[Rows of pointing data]
>> START
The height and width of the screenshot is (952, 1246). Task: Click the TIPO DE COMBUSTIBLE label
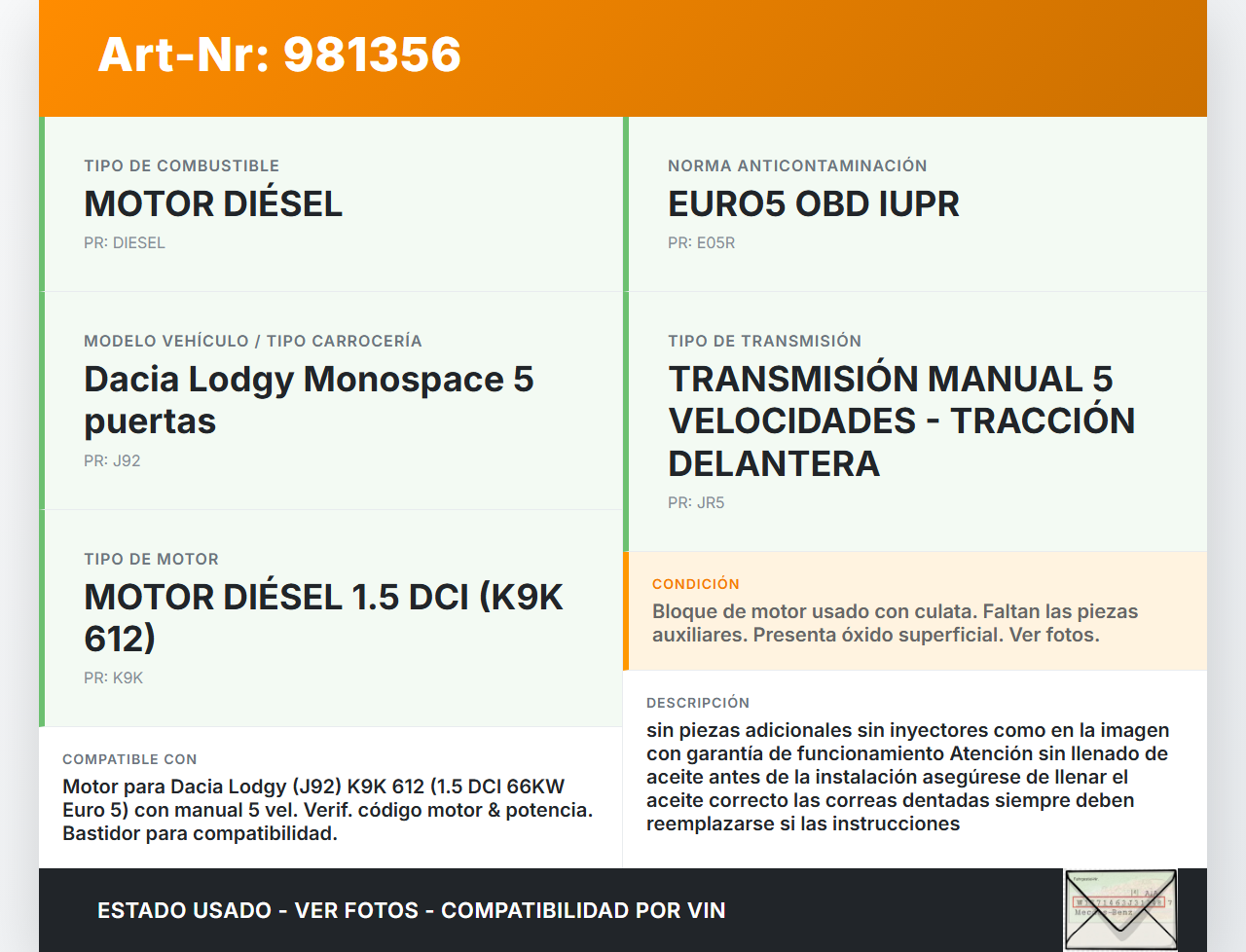(181, 166)
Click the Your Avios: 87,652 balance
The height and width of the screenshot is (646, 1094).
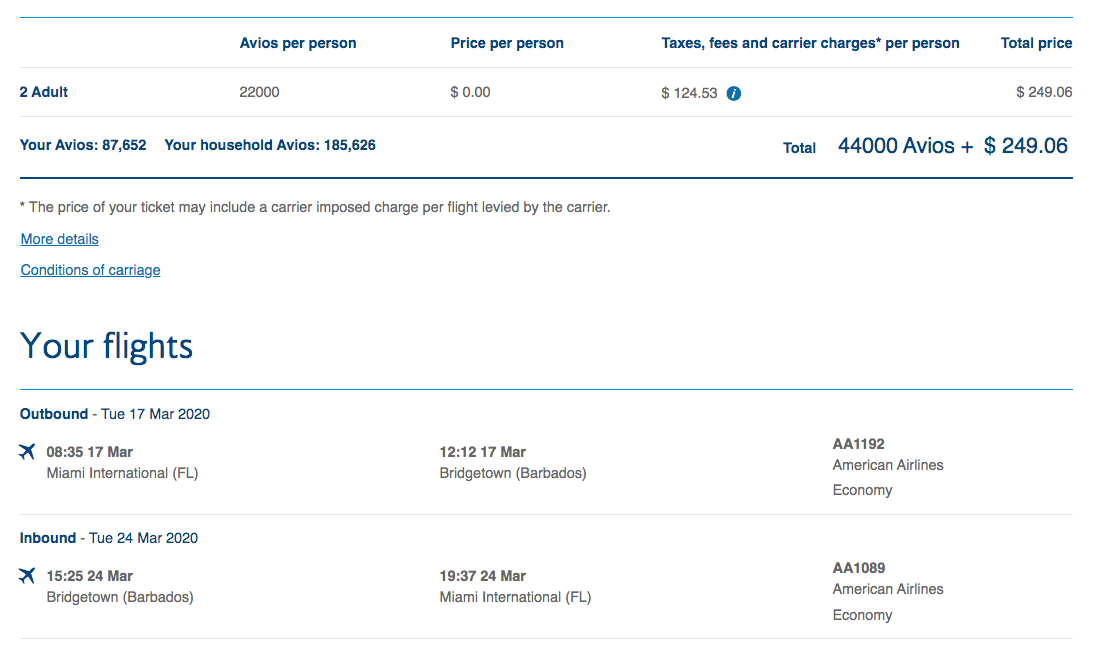(x=83, y=145)
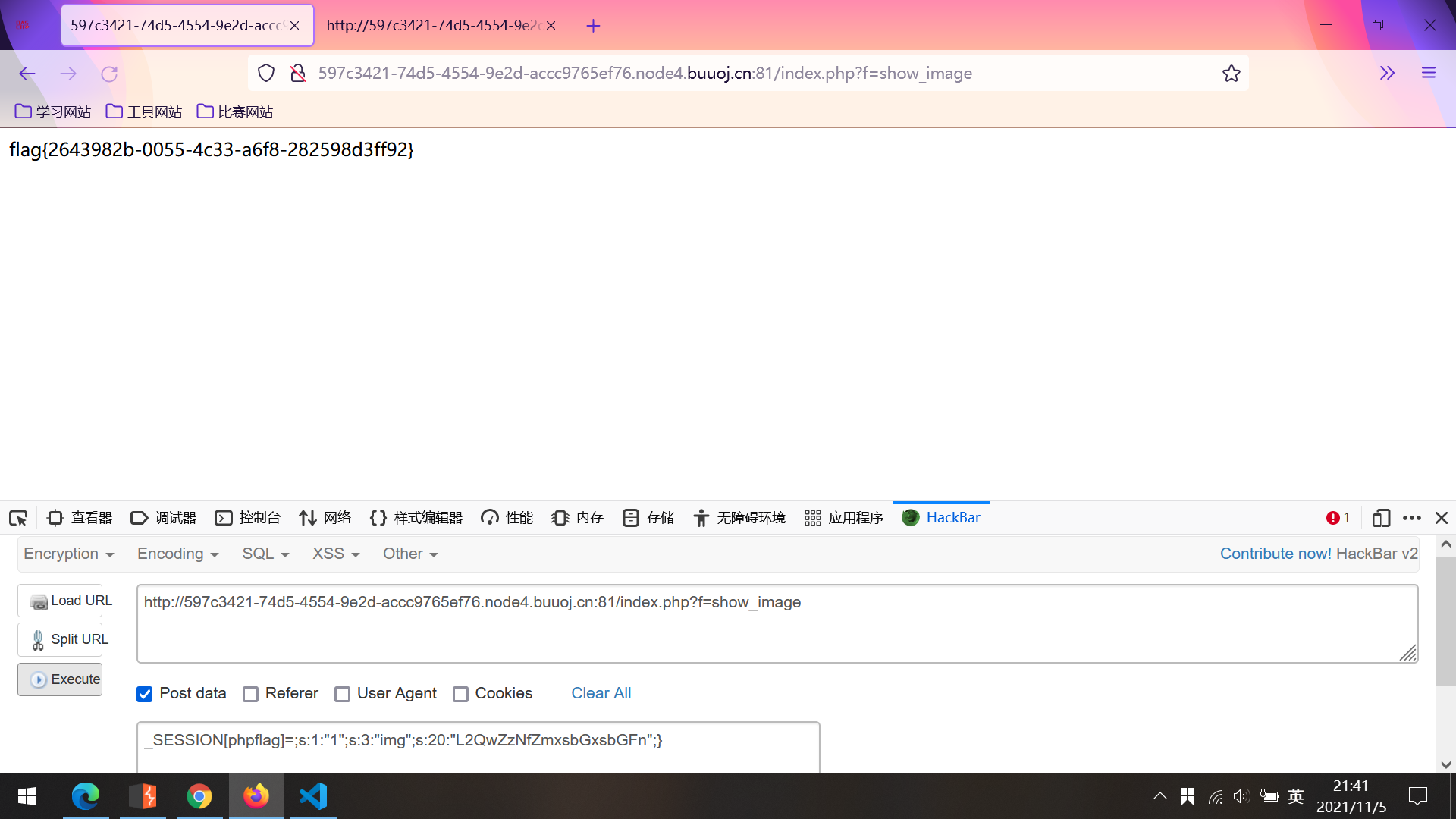Toggle responsive design mode in devtools
The image size is (1456, 819).
tap(1382, 517)
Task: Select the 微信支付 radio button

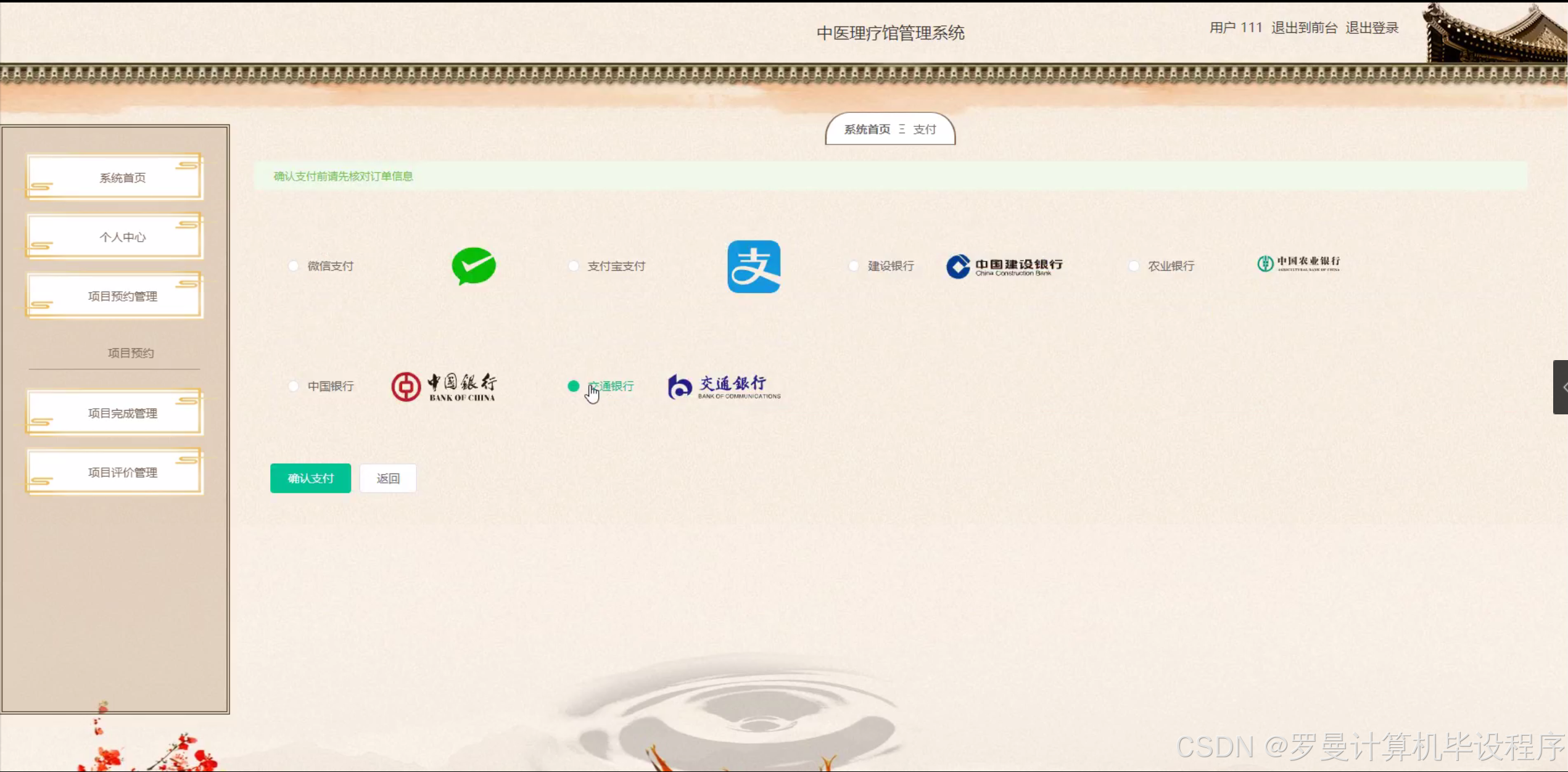Action: pyautogui.click(x=294, y=266)
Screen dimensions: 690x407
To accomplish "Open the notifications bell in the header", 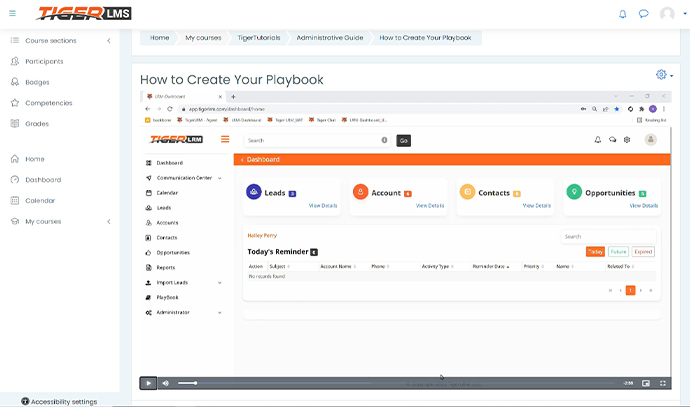I will (623, 14).
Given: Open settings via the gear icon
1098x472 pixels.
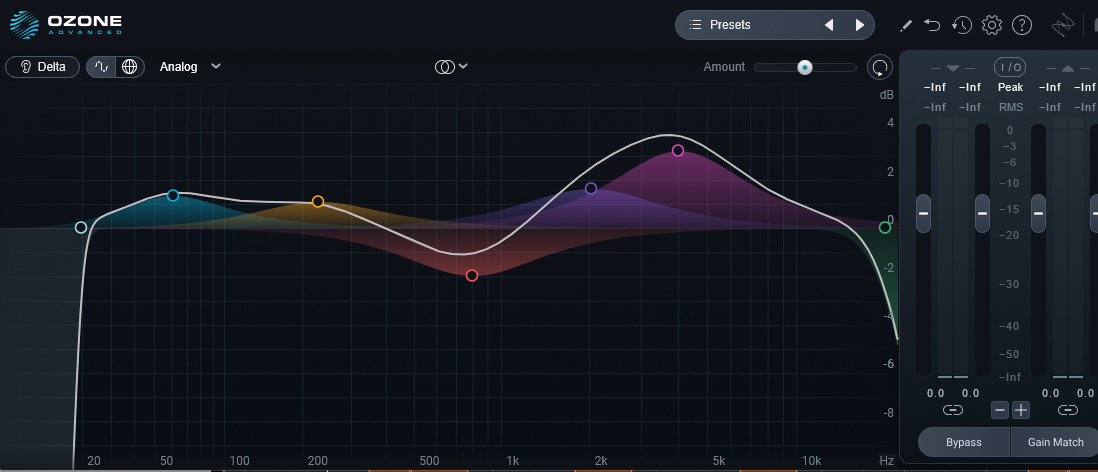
>> END
Rewrite the lines of the listing from the one holding "Given: Open settings via the gear icon" through the end of the listing, with "gear" swapped for "cog" and nothing else changed. Leave the pictures out of your answer.

Given: Open settings via the cog icon
1098x472 pixels.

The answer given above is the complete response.